▶ **INSTRUCTION A**
Copy out the part of the digit-powers passage starting with "The sum of these" and going on through "six figure solutions.", keeping every character unchanged.
▶ **INSTRUCTION B**
Answer these questions using the digit-powers passage:
(i) Which three numbers does the passage name as the sum of the fourth powers of their digits?
(ii) What value does the passage give for 9^5?
(iii) What upper limit does the passage call sensible?

For a more advanced example, we take the following problem from the ‘Project Euler’ website.

Surprisingly there are only three numbers that can be written as the sum of fourth powers of their digits:

- 1634 = 1^4 + 6^4 + 3^4 + 4^4
- 8208 = 8^4 + 2^4 + 0^4 + 8^4
- 9474 = 9^4 + 4^4 + 7^4 + 4^4

As 1 = 1^4 is not a sum it is not included.

The sum of these numbers is 1634 + 8208 + 9474 = 19316.

**Exercise: Find the sum of all the numbers that can be written as the sum of fifth powers of their digits.**

A bit of thought tells us that there must be an upper bound, above which there are no solutions. Given the fact that 9^5 = 59049, it is possible that there are six figure solutions.

We could also write the inequality n*9^5 >= (10^n) -1 (where the rhs indicates numbers like 9,99,999,9999 etc)

To a degree of approximation we then have:

log n +(5-n)log10 >=0: (using the approximation log9 = log10) which is clearly true up until n=5 but not for n=6 i.e. our solution may contain five 9s but not six. Since 5*59049 is very close to 300,000, the use of 299,999 as an upper limit seems sensible.

▶ **Entries for locating words and elements**
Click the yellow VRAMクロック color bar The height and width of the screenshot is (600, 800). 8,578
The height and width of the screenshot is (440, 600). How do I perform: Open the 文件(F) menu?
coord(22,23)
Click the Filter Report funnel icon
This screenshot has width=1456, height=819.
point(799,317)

▶ **TASK OUTPUT A**
The sum of these numbers is 1634 + 8208 + 9474 = 19316.

**Exercise: Find the sum of all the numbers that can be written as the sum of fifth powers of their digits.**

A bit of thought tells us that there must be an upper bound, above which there are no solutions. Given the fact that 9^5 = 59049, it is possible that there are six figure solutions.

▶ **TASK OUTPUT B**
(i) 1634, 8208 and 9474
(ii) 59049
(iii) 299,999